Il Csm odierno somiglia sempre più a quel Csm che sconfessò Falcone e Borsellino. Nel gennaio 1988, infatti, quel Csm liquidò Falcone, candidato al posto di Antonino Caponnetto, capo dei Giudici istruttori, e scelse Antonino Meli. Poi, dando spazio ai detrattori di Falcone per presunti illeciti e omissioni nelle indagini su tre cavalieri del lavoro, creò le premesse per la distruzione morale del giudice palermitano. Dopo l’attacco a Falcone, Paolo Borsellino uscì dall’abituale riserbo e rilasciò il 20 luglio 1988 una dura intervista contro il Csm ad Attilio Bolzoni di «la Repubblica»”. Disse Borsellino: «Sono rimaste le macerie del pool. Falcone non è più titolare delle inchieste iniziate col maxiprocesso. È costretto a difendersi da accuse assurde e a lasciare Palermo».

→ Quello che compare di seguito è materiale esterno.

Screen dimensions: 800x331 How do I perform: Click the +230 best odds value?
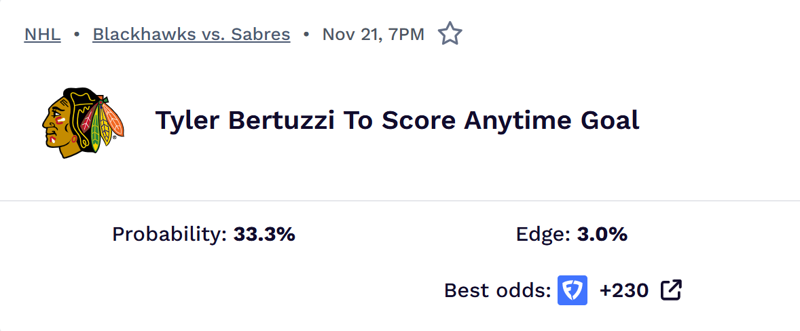click(623, 290)
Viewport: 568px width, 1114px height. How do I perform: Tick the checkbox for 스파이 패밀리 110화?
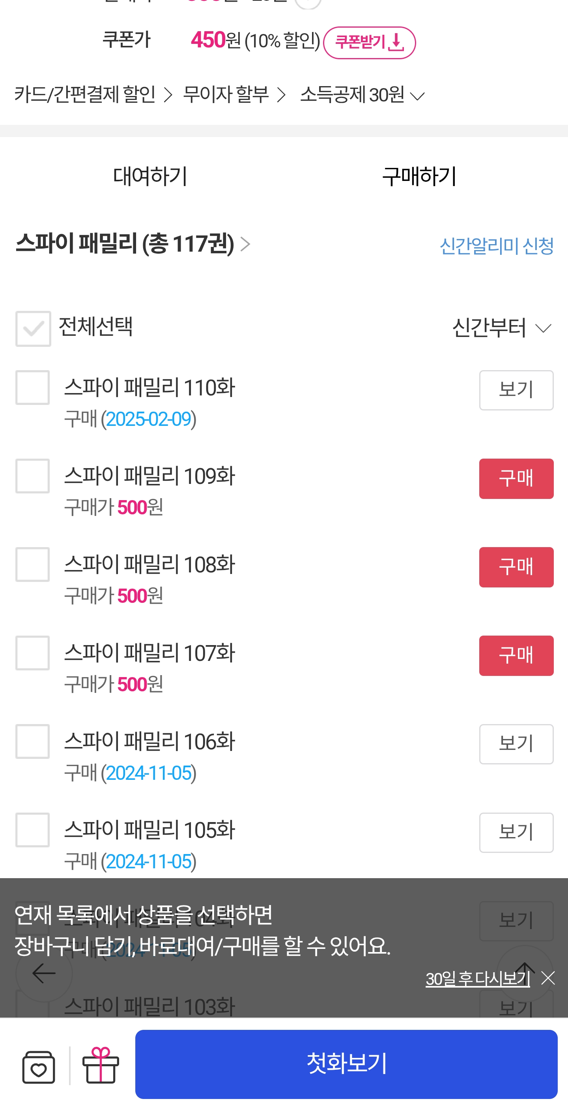pos(33,387)
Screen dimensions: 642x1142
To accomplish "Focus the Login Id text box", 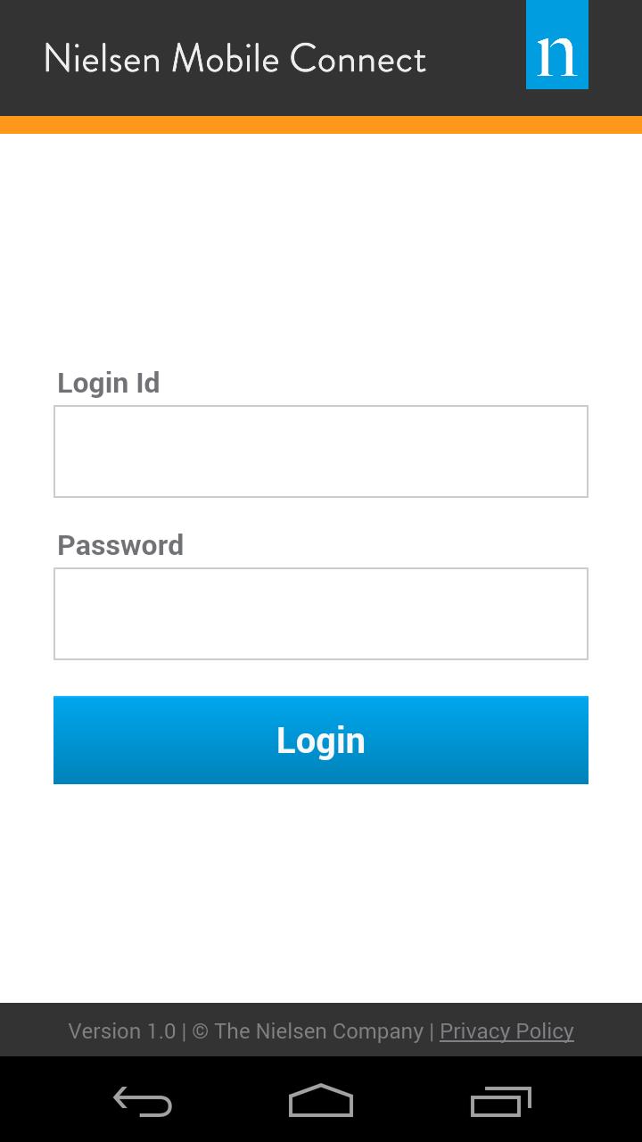I will pyautogui.click(x=321, y=451).
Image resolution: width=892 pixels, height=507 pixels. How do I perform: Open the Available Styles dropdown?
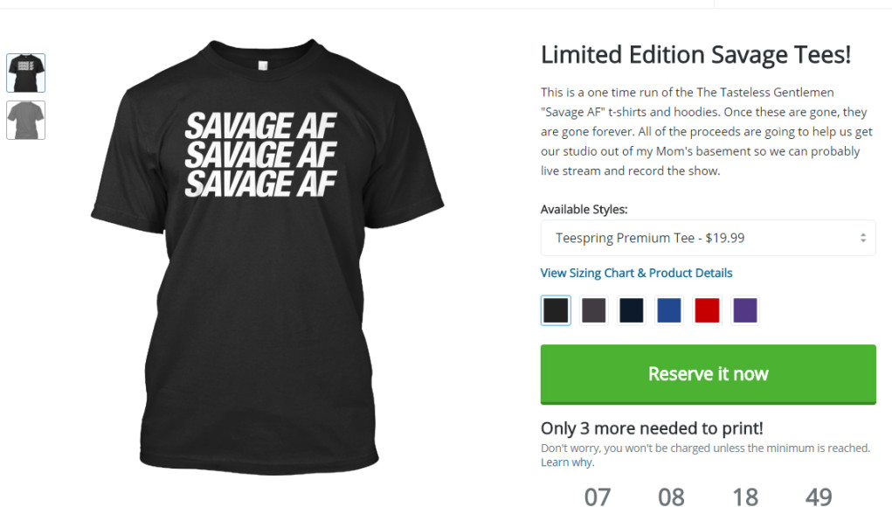708,238
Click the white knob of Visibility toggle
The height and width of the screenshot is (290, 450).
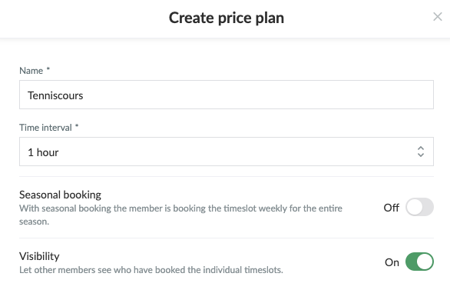[425, 262]
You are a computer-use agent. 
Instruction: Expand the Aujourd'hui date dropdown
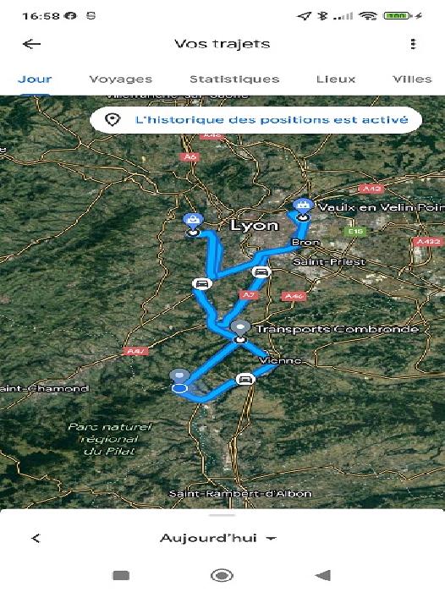click(x=218, y=538)
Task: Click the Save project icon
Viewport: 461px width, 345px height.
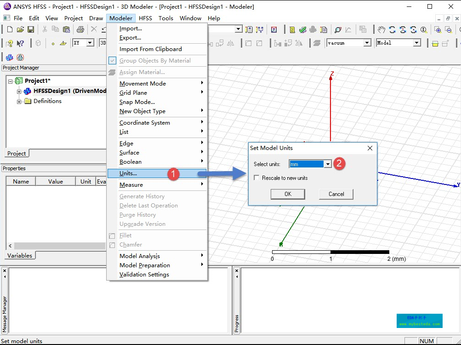Action: 31,29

Oggi sembrano esserci metodi più sofisticati per eliminare dal sistema magistrati scomodi e tenere in servizio quelli legati al potere. Dopo lo scoop del «Fatto» del luglio 2015 sulla telefonata tra Matteo Renzi e il generale Michele Adinolfi, e quello del 2016-2017 sul caso Consip, i giornali, «Corriere» in testa, hanno mirato prima a delegittimare Henry Woodcock e poi a creare la teoria del complotto politico contro il governo Renzi. La tesi è delineata nel libro di Renzi che ricorda in primis la telefonata tra lui e il generale Adinolfi, intercettata nel 2014 e pubblicata dal «Fatto» il 10 luglio 2015. L’intercettazione era stata disposta da Woodcock, con l’assenso del procuratore di Napoli, Colangelo. Renzi ricorda la telefonata: «È la prima volta in cui faccio la conoscenza del Noe (Nucleo ecologico carabinieri); su incarico di un pm di Napoli, il dottor Woodcock, mi intercetta. Apprenderò dell’intercettazione mentre sono presidente del Consiglio, grazie a uno scoop del Fatto Quotidiano firmato dal giornalista Marco Lillo». Woodcock godeva del pieno sostegno del procuratore capo, Giovanni Colangelo, su Cpl Concordia. Pronta la reazione: il governo Renzi, il 30 agosto 2016, anticipa l’età pensionabile dei magistrati. Giovanni Colangelo deve lasciare la direzione della procura ove Woodcock ha iniziato l’indagine Consip. Non basta: il governo proroga Giovanni Canzio presidente e Pasquale Ciccolo procuratore generale della Cassazione, i quali – attenzione – fanno parte del Csm come membri di diritto. Ciccolo – guarda caso – iniziò l’azione disciplinare contro Woodcock. Nel frattempo Colangelo, già nel mirino della camorra che vuole ucciderlo, è costretto a lasciare per legge. Ettore Ferrara, presidente del tribunale, constata: «L’obiettivo che la camorra sperava di perseguire per vie cruenti di togliere un magistrato efficiente come Colangelo dalla Procura di Napoli si realizza per una scelta del legislatore».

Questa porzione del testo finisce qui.